What’s your outlook on M&A in the industry? Rollins, Terminix, Anticimex and Rentokil together typically acquire more than 100 companies every year, and that’s a trend we expect to continue. I see no reason why M&A activity will slow down over the medium term. The question is, ‘What will happen with valuations?’ The reason I wouldn’t see it slow down is because these companies generate a ton of cash they really don’t have many capital expenditures. They can either reduce their debt, repurchase shares or raise their dividends. A big piece of what they use their cash for is M&A, and I don’t know why that would change.

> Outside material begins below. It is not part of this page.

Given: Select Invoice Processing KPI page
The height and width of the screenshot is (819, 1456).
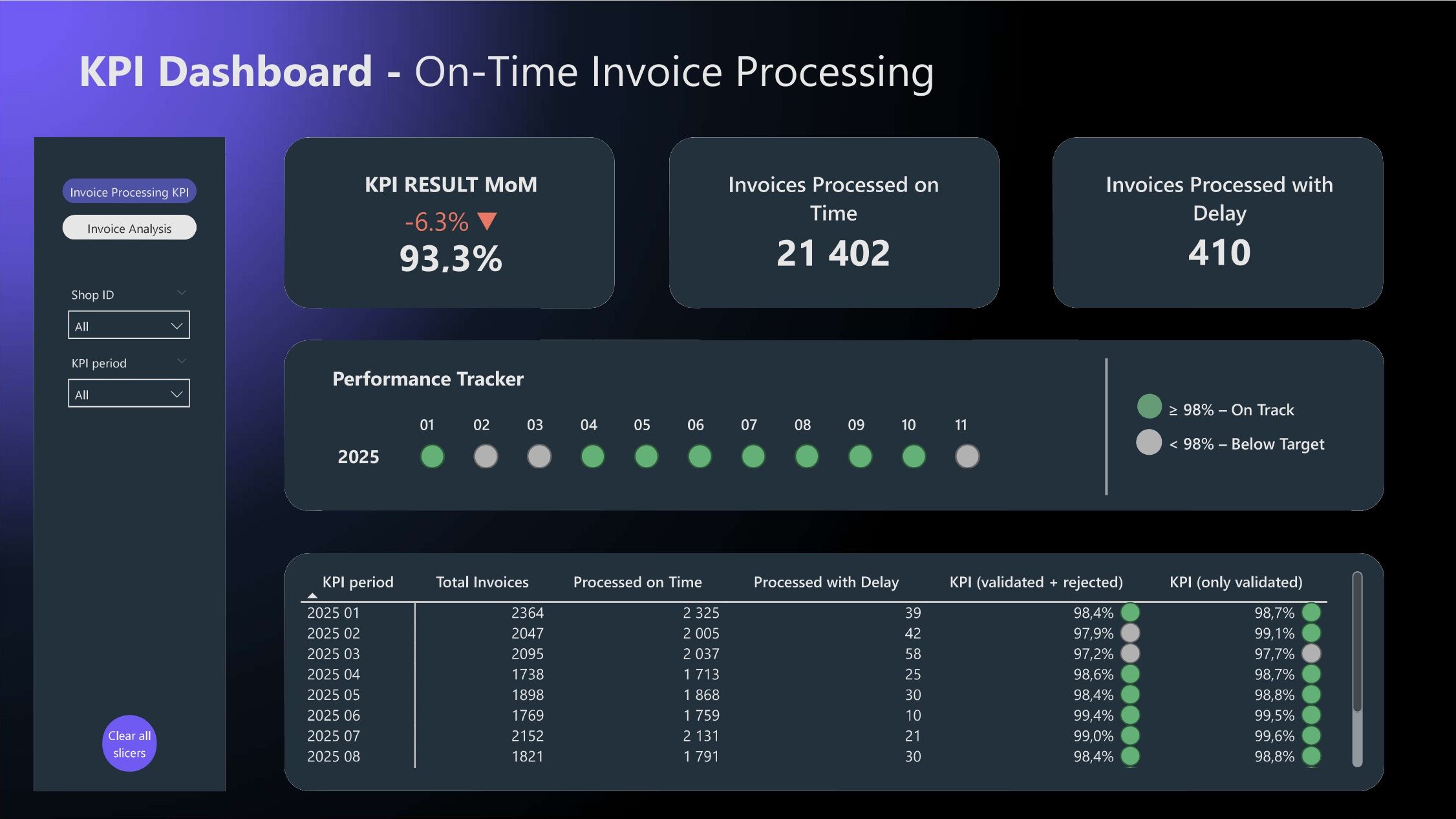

That’s been a very productive use of cash, historically. It looks like lofty valuations are going to continue either until we hit a recession or until we see a wholesale rerating of the public equities, which I’m not seeing right now.

Do you see most of the acquisitions taking place by the big public pest companies or do you see a private equity roll-up taking place?
I think the large companies will keep doing what they’ve been doing. I have spoken to more than a dozen private equity companies that have expressed interest in the pest control space. They’re looking at a strategy where you make one platform acquisition and then five to 10 bolt-on acquisitions around that platform. Very few have actually pulled the trigger yet. There’s only a handful of private equity companies today who own pest control assets, but for the most part, private equity is not involved.

What’s your take on the resurgence of Terminix? People are wondering if they are going to start taking market share from other pest control operators. My answer is no with an asterisk.
Terminix is growing organically 1%-2% today, and the market is growing 4%-5%, which is where Rollins is growing. By definition, Terminix can increase their organic growth to 4%-5% without taking market share from anybody. If everyone is growing in line with the market, then no one is taking market share from anybody, or they’re just trading market share. Unless Terminix is growing twice as fast as the market, I see zero evidence that other people have to lose for Terminix to win. Terminix can get their growth up to market growth rates before this is a concern. The asterisk comes in on national accounts because Terminix acquired Copesan, which makes them more competitive with commercial national accounts.